-- begin Given records --
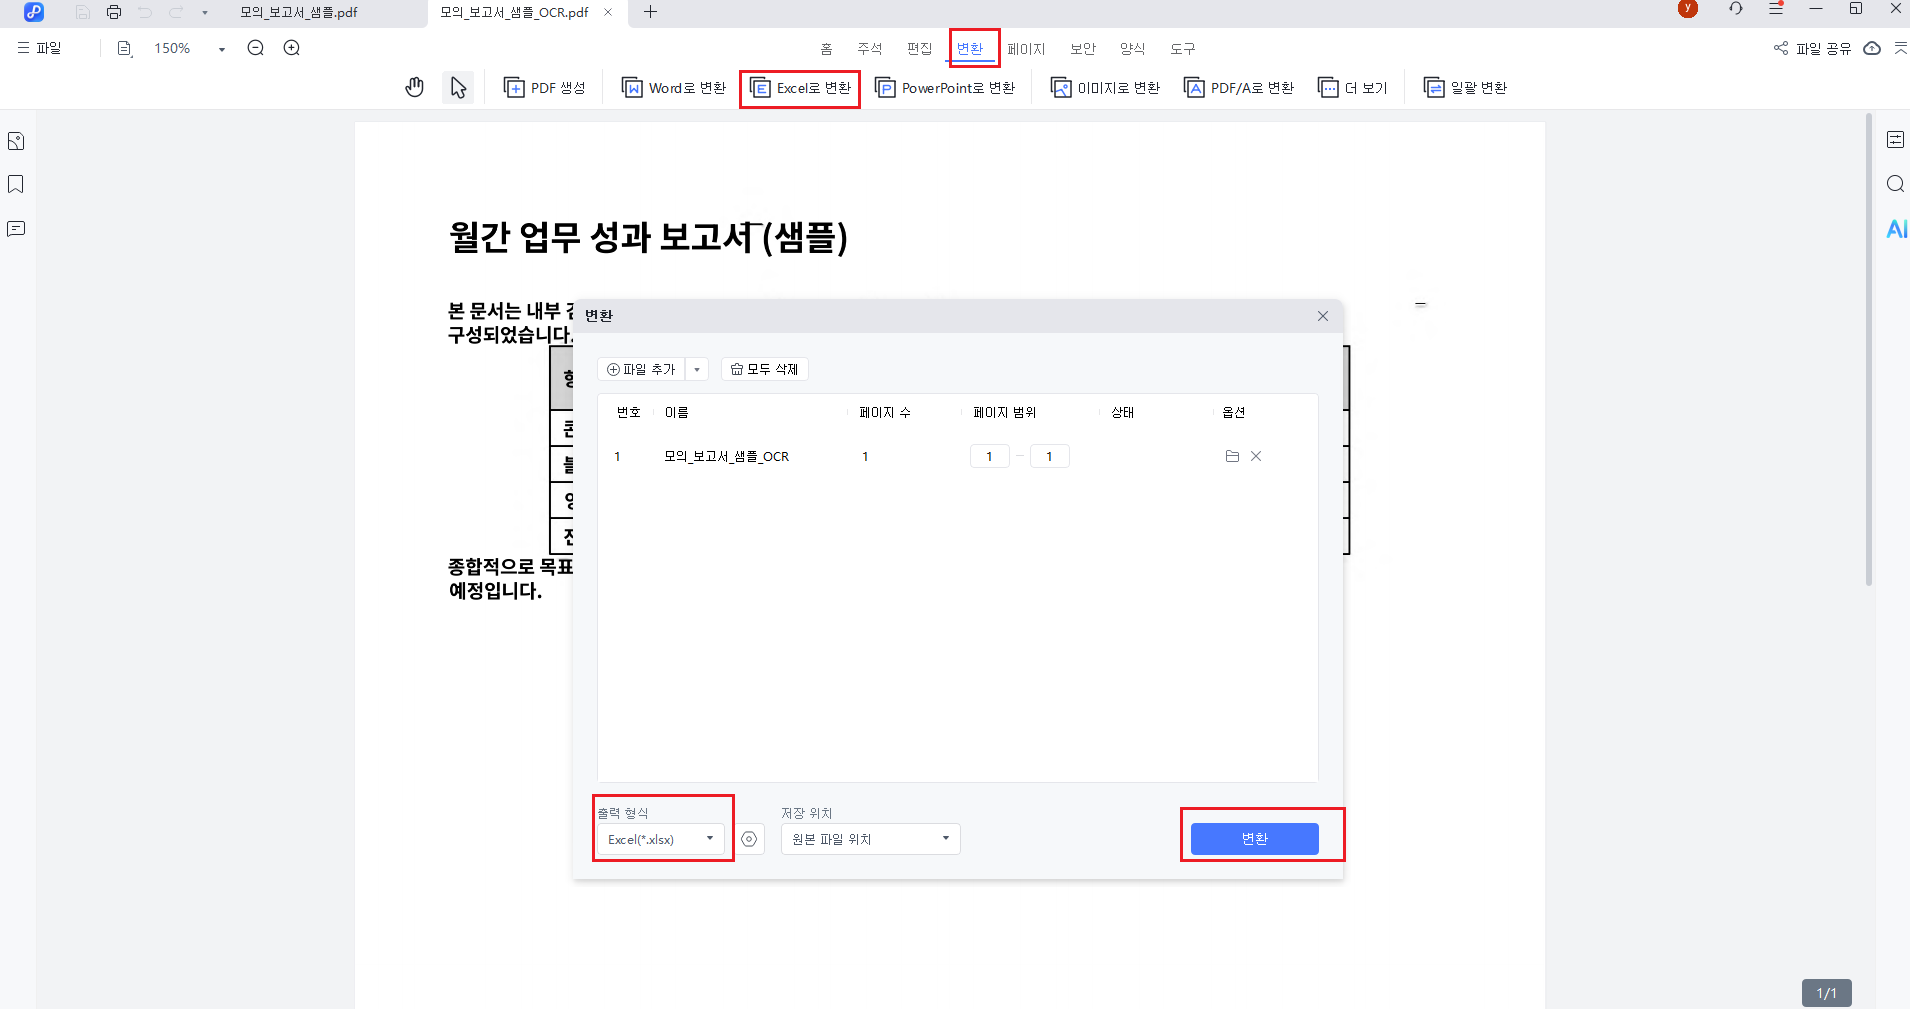Screen dimensions: 1910x1009
Task: Select the 일괄 변환 batch conversion tool
Action: point(1466,87)
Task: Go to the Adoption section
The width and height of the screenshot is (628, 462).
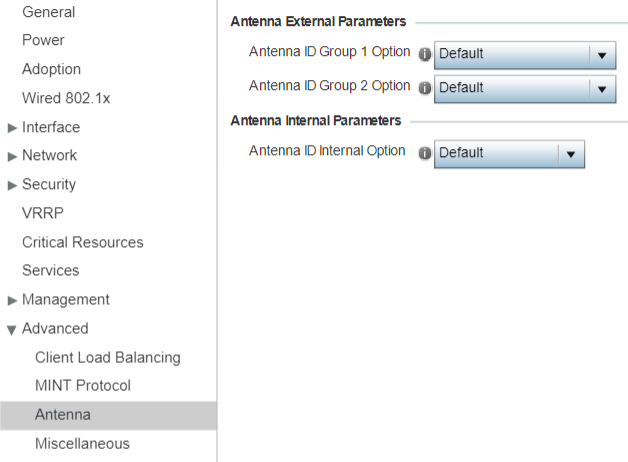Action: pos(51,69)
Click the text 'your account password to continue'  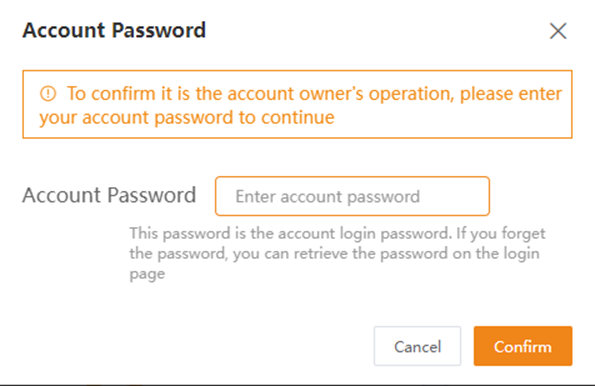pos(187,118)
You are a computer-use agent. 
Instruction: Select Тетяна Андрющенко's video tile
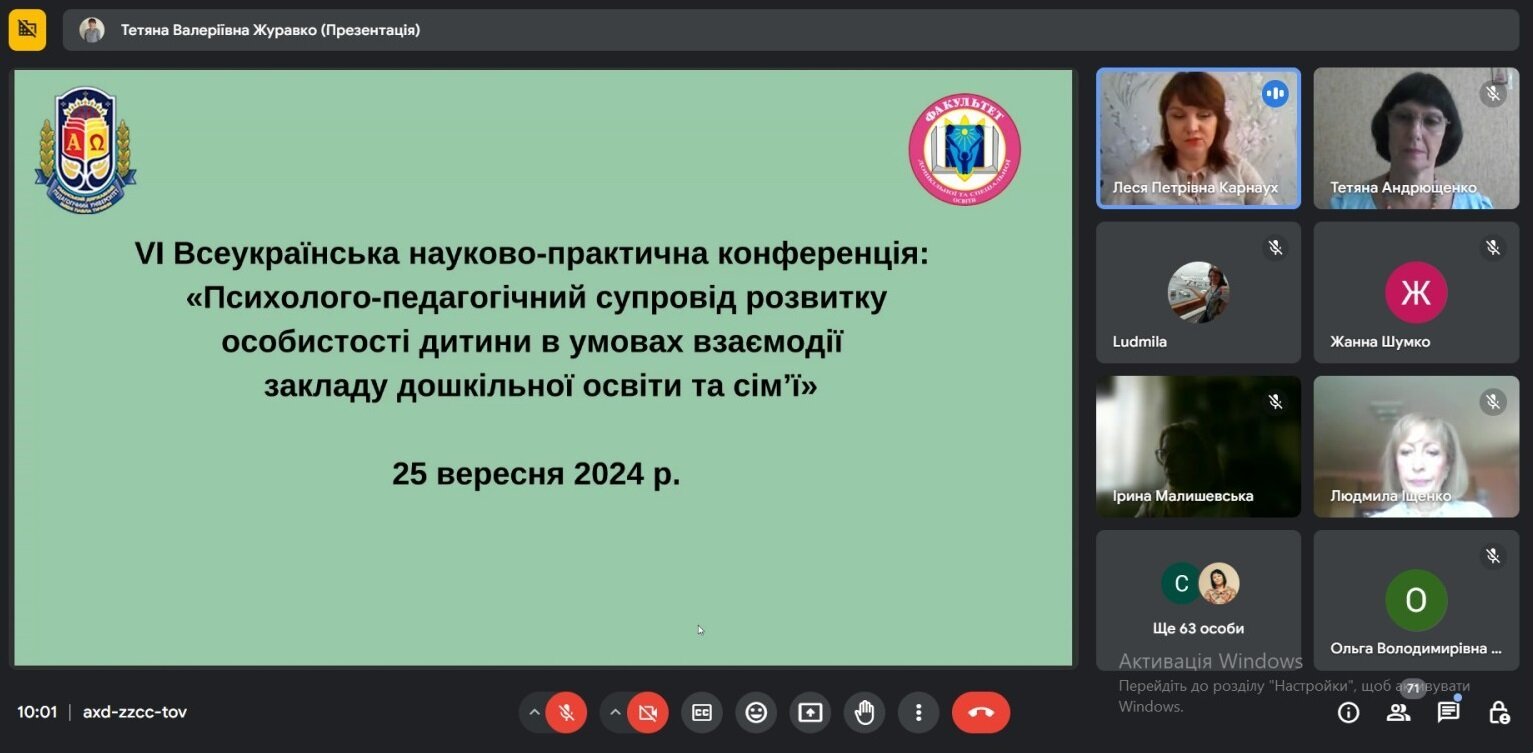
-- end Given records --
What this task involves
Can you copy out, word for word, the lines from the one containing "You are a computer-use agent." through the final line, leaving out any pictures?

Problem solution
You are a computer-use agent. 
Instruction: Select Тетяна Андрющенко's video tile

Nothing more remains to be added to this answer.